(Beginning of MATERIALS PROVIDED)

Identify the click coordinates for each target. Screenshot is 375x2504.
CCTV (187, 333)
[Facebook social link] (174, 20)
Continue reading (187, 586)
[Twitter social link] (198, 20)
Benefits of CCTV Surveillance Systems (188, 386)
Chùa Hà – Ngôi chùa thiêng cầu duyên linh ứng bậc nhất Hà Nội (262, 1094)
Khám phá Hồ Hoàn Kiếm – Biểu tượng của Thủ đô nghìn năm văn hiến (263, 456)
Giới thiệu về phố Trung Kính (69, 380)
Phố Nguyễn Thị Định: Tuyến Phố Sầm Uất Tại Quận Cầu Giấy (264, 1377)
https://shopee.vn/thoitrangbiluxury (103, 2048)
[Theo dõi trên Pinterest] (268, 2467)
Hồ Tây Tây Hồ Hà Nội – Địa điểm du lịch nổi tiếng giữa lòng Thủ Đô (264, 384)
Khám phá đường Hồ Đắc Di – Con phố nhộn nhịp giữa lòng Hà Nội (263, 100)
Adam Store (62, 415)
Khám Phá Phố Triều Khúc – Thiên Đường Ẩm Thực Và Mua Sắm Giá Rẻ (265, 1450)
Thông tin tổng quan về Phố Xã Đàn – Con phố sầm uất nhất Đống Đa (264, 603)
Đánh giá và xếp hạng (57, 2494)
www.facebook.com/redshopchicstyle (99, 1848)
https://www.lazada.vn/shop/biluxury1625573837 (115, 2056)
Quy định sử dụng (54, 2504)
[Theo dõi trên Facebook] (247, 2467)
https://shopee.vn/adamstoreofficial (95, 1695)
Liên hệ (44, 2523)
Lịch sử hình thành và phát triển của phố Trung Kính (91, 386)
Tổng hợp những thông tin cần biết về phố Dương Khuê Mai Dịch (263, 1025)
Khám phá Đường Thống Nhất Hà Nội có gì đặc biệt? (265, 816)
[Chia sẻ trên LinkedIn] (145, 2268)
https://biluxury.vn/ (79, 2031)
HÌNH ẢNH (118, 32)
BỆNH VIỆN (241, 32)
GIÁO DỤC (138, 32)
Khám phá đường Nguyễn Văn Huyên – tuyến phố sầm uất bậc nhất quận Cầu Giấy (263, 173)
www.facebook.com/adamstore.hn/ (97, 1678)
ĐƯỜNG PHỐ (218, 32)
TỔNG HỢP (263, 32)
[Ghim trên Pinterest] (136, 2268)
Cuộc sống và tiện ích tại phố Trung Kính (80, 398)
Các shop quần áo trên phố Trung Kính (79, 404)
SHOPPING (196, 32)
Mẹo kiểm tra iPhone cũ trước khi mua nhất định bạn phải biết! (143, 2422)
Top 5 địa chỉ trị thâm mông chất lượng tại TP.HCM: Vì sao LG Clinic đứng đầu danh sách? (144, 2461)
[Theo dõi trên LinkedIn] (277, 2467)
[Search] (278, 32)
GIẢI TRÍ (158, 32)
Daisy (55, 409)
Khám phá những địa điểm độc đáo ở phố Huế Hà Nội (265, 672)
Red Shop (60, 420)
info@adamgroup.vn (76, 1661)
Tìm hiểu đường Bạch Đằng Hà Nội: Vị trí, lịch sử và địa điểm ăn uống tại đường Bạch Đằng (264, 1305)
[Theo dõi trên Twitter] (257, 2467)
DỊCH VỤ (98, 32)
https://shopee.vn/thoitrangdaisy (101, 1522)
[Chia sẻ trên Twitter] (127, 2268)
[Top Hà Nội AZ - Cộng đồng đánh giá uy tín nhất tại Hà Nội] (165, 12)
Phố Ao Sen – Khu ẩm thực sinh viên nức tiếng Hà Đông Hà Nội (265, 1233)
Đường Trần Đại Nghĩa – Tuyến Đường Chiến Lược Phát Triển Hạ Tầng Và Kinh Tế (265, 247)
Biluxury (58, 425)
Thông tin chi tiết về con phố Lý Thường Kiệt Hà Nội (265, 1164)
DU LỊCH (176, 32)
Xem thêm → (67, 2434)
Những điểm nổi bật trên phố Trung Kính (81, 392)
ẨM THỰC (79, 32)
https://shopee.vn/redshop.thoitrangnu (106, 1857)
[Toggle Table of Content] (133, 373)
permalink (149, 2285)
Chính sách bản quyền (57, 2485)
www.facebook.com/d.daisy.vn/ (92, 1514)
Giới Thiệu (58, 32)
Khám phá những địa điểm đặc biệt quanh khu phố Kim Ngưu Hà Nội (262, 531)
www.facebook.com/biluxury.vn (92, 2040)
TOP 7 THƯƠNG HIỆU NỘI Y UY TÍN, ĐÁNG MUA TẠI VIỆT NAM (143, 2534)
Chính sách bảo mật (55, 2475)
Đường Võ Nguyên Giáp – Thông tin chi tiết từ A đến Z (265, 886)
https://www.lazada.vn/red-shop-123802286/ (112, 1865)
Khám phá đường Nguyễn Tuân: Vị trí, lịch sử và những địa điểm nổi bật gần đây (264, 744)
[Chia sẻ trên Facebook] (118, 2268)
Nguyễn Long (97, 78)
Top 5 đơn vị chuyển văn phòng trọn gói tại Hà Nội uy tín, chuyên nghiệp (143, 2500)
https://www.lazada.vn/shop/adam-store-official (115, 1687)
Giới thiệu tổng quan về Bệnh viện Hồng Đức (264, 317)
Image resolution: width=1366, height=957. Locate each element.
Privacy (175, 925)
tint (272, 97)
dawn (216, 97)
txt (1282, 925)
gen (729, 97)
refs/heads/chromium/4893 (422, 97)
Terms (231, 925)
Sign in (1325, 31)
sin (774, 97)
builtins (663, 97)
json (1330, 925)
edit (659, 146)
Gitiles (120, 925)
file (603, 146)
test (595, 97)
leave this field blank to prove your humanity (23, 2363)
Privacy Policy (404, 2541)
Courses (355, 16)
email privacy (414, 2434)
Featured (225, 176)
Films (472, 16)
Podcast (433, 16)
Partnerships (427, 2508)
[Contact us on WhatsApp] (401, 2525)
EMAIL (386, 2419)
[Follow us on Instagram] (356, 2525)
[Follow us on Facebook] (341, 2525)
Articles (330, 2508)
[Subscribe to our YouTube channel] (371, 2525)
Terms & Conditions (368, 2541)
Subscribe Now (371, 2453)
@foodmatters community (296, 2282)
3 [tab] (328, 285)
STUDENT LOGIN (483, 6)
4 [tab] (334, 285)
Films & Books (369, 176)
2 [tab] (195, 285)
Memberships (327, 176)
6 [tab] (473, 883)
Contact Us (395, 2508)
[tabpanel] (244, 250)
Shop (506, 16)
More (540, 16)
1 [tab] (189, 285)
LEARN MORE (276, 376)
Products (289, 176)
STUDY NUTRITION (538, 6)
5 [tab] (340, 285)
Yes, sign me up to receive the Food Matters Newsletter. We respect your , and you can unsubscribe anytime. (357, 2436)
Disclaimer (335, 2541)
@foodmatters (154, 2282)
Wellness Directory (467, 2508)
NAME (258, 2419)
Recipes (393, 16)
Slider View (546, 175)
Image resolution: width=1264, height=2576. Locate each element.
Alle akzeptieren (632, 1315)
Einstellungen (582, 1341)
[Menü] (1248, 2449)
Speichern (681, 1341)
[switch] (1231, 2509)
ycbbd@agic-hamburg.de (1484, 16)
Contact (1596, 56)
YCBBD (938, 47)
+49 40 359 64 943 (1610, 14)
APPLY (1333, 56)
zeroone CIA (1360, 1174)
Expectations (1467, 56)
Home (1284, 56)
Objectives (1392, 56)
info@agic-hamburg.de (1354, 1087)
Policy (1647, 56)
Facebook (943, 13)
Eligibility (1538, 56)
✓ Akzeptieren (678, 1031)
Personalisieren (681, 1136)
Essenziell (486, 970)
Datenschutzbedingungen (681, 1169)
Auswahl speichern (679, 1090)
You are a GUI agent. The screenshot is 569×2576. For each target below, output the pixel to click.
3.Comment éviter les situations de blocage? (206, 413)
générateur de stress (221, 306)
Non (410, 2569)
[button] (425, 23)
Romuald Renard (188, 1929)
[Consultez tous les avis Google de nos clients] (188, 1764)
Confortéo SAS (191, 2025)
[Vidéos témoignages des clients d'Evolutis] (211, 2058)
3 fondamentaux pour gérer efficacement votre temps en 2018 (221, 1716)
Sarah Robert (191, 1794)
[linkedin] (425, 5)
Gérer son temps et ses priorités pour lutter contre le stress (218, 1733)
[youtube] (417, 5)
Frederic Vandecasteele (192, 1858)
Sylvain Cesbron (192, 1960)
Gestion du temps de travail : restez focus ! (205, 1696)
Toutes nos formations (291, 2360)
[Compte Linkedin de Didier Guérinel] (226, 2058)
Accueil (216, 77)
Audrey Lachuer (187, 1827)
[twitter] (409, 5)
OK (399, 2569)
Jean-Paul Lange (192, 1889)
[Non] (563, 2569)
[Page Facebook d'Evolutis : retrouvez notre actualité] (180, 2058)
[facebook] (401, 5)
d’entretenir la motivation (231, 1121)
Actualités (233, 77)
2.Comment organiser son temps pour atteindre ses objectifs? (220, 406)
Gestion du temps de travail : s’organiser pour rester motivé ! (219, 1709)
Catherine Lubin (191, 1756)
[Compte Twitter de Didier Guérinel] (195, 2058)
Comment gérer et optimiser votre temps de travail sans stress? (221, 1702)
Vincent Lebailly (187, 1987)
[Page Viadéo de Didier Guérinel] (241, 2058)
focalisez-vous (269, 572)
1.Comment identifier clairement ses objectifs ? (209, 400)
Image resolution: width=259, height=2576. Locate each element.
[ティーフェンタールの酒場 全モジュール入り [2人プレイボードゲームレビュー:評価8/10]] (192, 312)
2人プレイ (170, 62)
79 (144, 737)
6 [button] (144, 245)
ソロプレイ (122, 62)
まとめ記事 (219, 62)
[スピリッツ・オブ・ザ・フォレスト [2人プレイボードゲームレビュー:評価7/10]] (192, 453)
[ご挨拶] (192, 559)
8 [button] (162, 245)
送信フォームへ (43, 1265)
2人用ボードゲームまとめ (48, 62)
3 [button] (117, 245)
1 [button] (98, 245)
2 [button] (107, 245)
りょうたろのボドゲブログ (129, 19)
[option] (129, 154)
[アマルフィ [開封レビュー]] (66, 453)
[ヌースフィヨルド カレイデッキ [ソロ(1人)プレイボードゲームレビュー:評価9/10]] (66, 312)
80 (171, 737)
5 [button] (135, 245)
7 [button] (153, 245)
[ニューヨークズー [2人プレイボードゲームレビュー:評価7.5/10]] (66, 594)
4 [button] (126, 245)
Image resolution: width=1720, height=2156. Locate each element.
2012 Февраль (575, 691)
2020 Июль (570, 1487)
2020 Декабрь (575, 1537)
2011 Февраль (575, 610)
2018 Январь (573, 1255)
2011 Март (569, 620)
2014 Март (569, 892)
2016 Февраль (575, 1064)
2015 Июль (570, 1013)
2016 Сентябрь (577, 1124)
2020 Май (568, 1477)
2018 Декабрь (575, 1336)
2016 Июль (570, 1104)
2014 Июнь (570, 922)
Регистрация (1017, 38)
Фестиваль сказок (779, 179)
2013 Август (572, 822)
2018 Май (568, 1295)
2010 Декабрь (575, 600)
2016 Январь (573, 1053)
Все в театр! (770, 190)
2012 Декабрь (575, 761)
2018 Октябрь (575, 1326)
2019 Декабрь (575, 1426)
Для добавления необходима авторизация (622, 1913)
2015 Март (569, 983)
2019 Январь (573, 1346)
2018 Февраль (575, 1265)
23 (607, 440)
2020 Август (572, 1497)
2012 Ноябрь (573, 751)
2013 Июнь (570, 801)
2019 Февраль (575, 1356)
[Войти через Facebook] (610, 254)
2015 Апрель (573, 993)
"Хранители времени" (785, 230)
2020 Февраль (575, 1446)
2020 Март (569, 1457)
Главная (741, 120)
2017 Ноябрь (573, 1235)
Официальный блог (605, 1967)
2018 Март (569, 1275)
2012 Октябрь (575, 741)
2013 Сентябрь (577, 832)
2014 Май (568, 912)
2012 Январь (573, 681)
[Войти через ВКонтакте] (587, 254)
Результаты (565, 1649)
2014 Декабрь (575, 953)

(End of MATERIALS PROVIDED)

WHAT THE EXERCISE ASKS: From the entries above, write out only the lines starting at the line that holds "info@agic-hamburg.de (1354, 1087)" and ending at the line that holds "You are a GUI", keeping both and matching them exactly.

WRITTEN ANSWER:
info@agic-hamburg.de (1354, 1087)
Policy (1647, 56)
Facebook (943, 13)
Eligibility (1538, 56)
✓ Akzeptieren (678, 1031)
Personalisieren (681, 1136)
Essenziell (486, 970)
Datenschutzbedingungen (681, 1169)
Auswahl speichern (679, 1090)
You are a GUI agent. The screenshot is 569×2576. For each target below, output the pixel to click.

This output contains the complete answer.